The image processing extracts information on the position and on the orientation of the brick (section 6.1.2). The processing consists of several steps:
First, gray-scale images were produced using a contrast mechanism to enhance red (R - (G + B)/2, using the RGB-color code). In these images, a rectangle was determined that enclosed the brick in all images (figure 6.4). In the following, only the image region within this rectangle was further processed.

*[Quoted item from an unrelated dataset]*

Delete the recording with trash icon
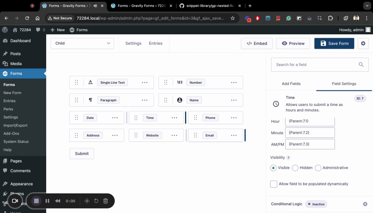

The brick appears almost as a white spot within the contrast image. Thus, a coarse grained version of the image provides a redundant code for the brick's position (figure 6.4). This population code was gained by using a grid of 4×4 `neurons' with Gaussian receptive fields. Their centers covered the image uniformly, and the Gaussian width was equal to the distance between two neighboring centers. The resulting 16 activation values were one part of a training pattern. Thanks to the blur in the coarse image, brick locations that were close to each other were also close in the space of the 16 activation values (compare to section 6.1.2).
|
|
To obtain a population code for the orientation, the contrast image was first blurred. Then, four compass filters enhanced the edges in four different directions (figure 6.5). To the four resulting images, a threshold function was applied (figure 6.5). The remaining pixels in each image were counted to give a value for the distribution of edges in a given direction (figure 6.5). The result is a histogram showing the edge-direction distribution in the contrast image. Such a histogram can uniquely encode the orientation of the brick at a given location. The four values of this histogram were the second part of a training pattern.